Nordic skiing is an unusual sport in that competitors will sprint one day and then run much longer distances the next. Sunday was a ten-kilometer affair (many of the same skiers will be doing a 50k race in a few weeks, in Norway), with a split start, so skiers started thirty seconds apart and were timed when they crossed the line after three long loops through the park. The men were first, perhaps because the organizers might have thought it would be a relatively routine race: the Norwegian men are at least as strong as the Swedish women, and many of the distance races this year have ended with three of them on the podium; Meanwhile, the last American to win a distance race was the legendary Bill Koch, in 1983. But there were signs that the men's team was starting to break out. Two of them—Alaska's JC Schoonmaker and Vermonter's Ben Ogden—had finished on the podium during the year.
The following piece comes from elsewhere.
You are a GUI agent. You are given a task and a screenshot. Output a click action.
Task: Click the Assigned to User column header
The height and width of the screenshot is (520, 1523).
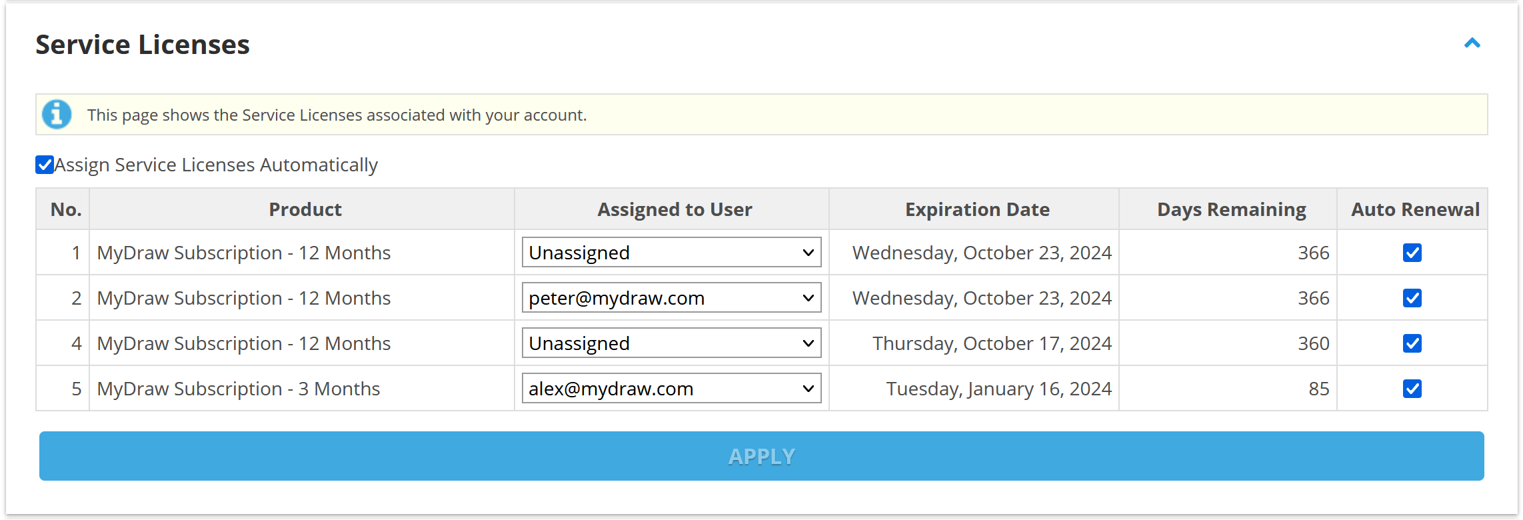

But it was another youngster from Alaska, Gus Schumacher, who looked to be having a career day as the race progressed. The loudspeaker announced he was first and cheers rang out as he skied off, but with most of the European superstars starting behind him, everyone expected it to be temporary—including Schumacher. He later said: “I heard I got into the captain's chair.” (The race leader occupies a throne, watched by TV cameras, until he's displaced by a faster skier.) “And I was like, 'Sweet! I have to deal with this thing!' ” before the next finisher turned in a better time.
But one skier after another came in a few seconds slower, and Schumacher later said he began to think he might end up in the Top Ten and then that he might end up on the podium. A former junior world champion, he had been wandering in the skiing wilderness for a few years – at the 2022 Beijing Olympics, he had come nine minutes behind the leader in a race. But he had several Top Twenty finishes this year and it was clear that Sunday would be much better. As his teammates saw other finishers coming in slower, they began to rally around him, daring to hope, but I'm not sure anyone thought he would win until the royal Klaebo broke through, moving fast but still six seconds slower than O Schumacher over ten kilometers. The wait for the last Norwegians to cross the line was excruciating, but then it was over and Diggins and several of the other women lifted Schumacher on their shoulders at the finish as the crowd chanted his name.